Since generic arrays and objects restrict the type of the values in
each collection to `gen.Node` types the collections are assured to
contain only elements that can be encoded as JSON.

Methods on the `Node` could not be implemented without import loops so
the number of functions in the `Node` interface were limited. It was
clear a parser specific to the generic data type would be needed but
that would have to wait until the parser part of the journey was
completed. Then the generic data package could be revisited and the
parser explored.

Peeking at the future to the generic data parser revisit it was not
very interesting after the deep dive into the simple data parser. The
parser for generic types is a copy of the oj package parser but
instead of simple types being created instances that support the
`gen.Node` interface are created.

### Simple Parser (`oj` package)

Looking back its hard to say what was the most interesting part of the
journey, the parser or JSONPath. Each had their own unique set of
issues. The parser was the best place to start though as some valuable
lessons were learned about what to avoid and what to gravitate toward
in trying to achieve high performance Go code.

#### Validator

From the start I knew that a single pass parser would be more
efficient than building tokens and then making a second pass to decide
what the tokens means. At least that approach as worked well in the
past. I dived in and used a `readValue` function that branched
depending on the next character read. It worked but it was slower than
the target of being on par with the Go `json.Validate`. That was the
bar to clear. The first attempt was off by a lot. Of course a
benchmark was needed to verify that so the `cmd/benchmark` command was
started. Profiling didn't help much. It turned out since much of the
overhead was in the function call setup which isn't obvious when
profiling.

Not knowing at the time that function calls were so expensive but
anticipating that there was some overhead in function calls I moved
some of the code from a few frequently called functions to be inline
in the calling function. That made much more of a difference than I
expected. At that point I looked at the Go code for the core
validation code. I was surprised to see that it used lots of functions
but not functions attached to a type. I gave that approach a try but
with functions on the parser type. The results were not good
either. Simply changing the functions to take the parser as an
argument made a big difference though. Another lesson learned.

Next was to remove function calls as much as possible since they did
seem to be expensive. The code was no longer elegant and had lots of
duplicated blocks but it ran much faster. At this point the code
performance was getting closer to clearing the Go validator bar.

When parsing in a single pass a conceptual state machine is generally
used. When branching with functions there is still a state machine but
the states are limited for each function making it much easier to
follow. Moving into a single function meant tracking many more states
in single state machine. Implementation was with lengthy switch
statements. One problem remained though. Array and Object had to be
tracked to know when a closing `]` or `}` was allowed. Since function
calls were being avoided that meant maintaining a stack in the single
parser function. That approach worked well with very little overhead.

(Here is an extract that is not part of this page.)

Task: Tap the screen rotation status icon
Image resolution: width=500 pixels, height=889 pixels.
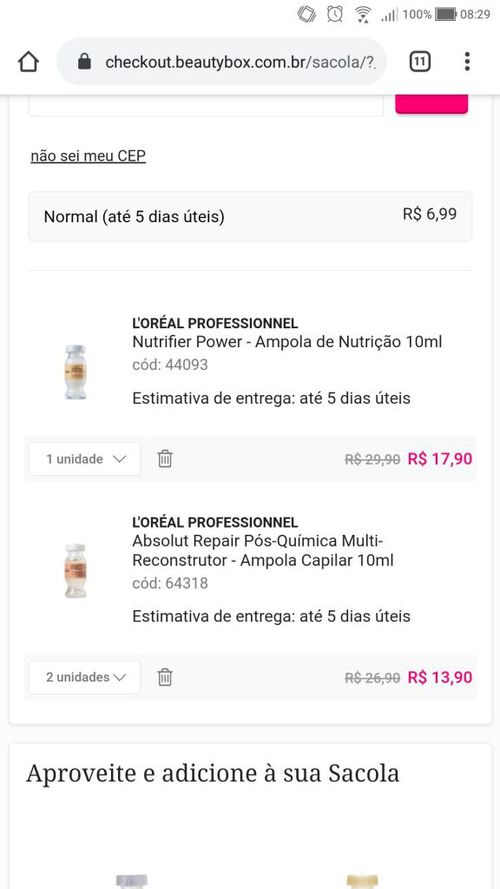Action: click(307, 14)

Another tweak was to reuse memory. At this point the parser only
allocated a few objects but why would it need to allocate any if the
buffers for the stack could be reused. That prompted a change in the
API. The initial API was for a single `Validate()` function. If the
validator was made public it could be reused. That made a lot of sense
since often similar data is parsed or validated by the same
application. That change was enough to reduce the allocations per
validation to zero and brought the performance under the Go
`json.Valid()` bar.

#### Parser

With the many optimum techniques identified while visiting the
validator, the next part of the journey was to use those same
technique on the parser.

The difference between the validator and the parser is that the parser
needs to build up data elements. The first attempt was to add the
bytes associated with a value to a reusable buffer and then parse that
buffer at the end of the value bytes in the source. It worked and was
as fast as the `json.Unmarshall` function but that was not enough as
there were still more allocations than seemed necessary.

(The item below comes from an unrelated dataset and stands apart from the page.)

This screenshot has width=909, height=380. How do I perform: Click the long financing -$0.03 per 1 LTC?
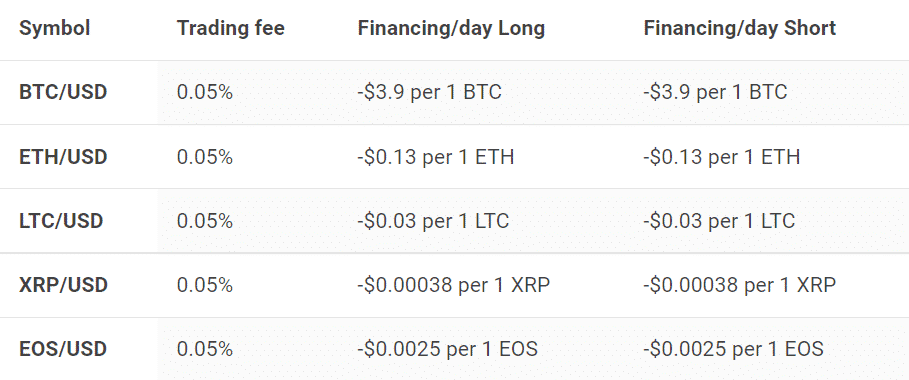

By expanding the state machine `null`, `true`, and `false` could be
identified as values without adding to the buffer. That gave a
bit of improvement.

Numbers, specifically integers, were another value type that really
didn't need to be parsed from a buffer so instead of appending bytes
to a buffer and calling `strconv.ParseInt()`, integer values were
built as an `int64` and grown as bytes were read. If a `.` character
is encountered then the number is a decimal so the type expected is
changed and each part of a float is captured as integers and finally a
float64 is created when done. This was another improvement in
performance.

Not much could be done to improve string parsing since it is really
just appending bytes to a buffer and making them a string at the final
`"`. Each byte being appended needed to be checked though. A byte map
in the form of a 256 long bytes array is used for that purpose.

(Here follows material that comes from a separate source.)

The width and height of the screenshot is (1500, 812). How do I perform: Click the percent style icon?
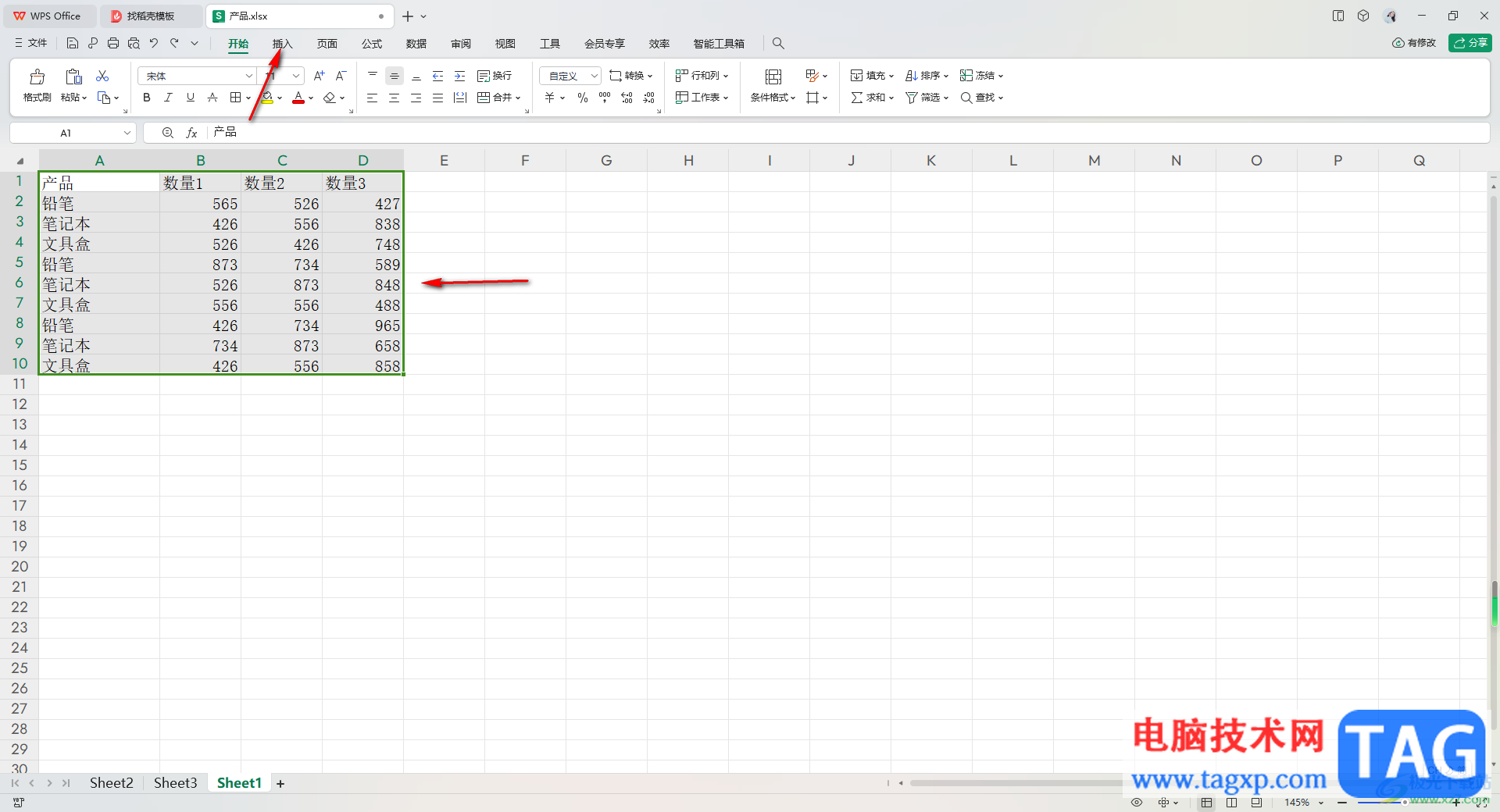coord(583,98)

Going back to the stack used in the validator, instead of putting a
simple marker on the stack like the validator, when an Object start
character, a `{` is encountered a new `map[string]interface{}` is put
on the stack. Values and keys are then used to set members of the
map. Nothing special there.

Saving the best for last, arrays were tougher to deal with. A value is
not just added to an array but rather appended to an array and a
potentially new array is returned. Thats not a terribly efficient way to
build a slice as it will go through multiple reallocations. Instead, a
second slice index stack is kept. As an array is to be created, a spot
is reserved on the stack and the index of that stack location is
placed on the slice index stack. After that values are pushed onto the
stack until an array close character `]` is reached. The slice index
is then referenced and a new `[]interface{}` is allocated for all the
values from the arry index on the stack to the end of the
stack. Values are copied to the new array and the stack is collapsed
to the index. A bit complicated but it does save multiple object
allocations.

After some experimentation it turned out that the overhead of some
operations such as creating a slice or adding a number were not
impacted to any large extent by making a function call since it does
not happen as frequently as processing each byte. Some use of
functions could therefor be used to remove duplicate code without
incurring a significant performance impact.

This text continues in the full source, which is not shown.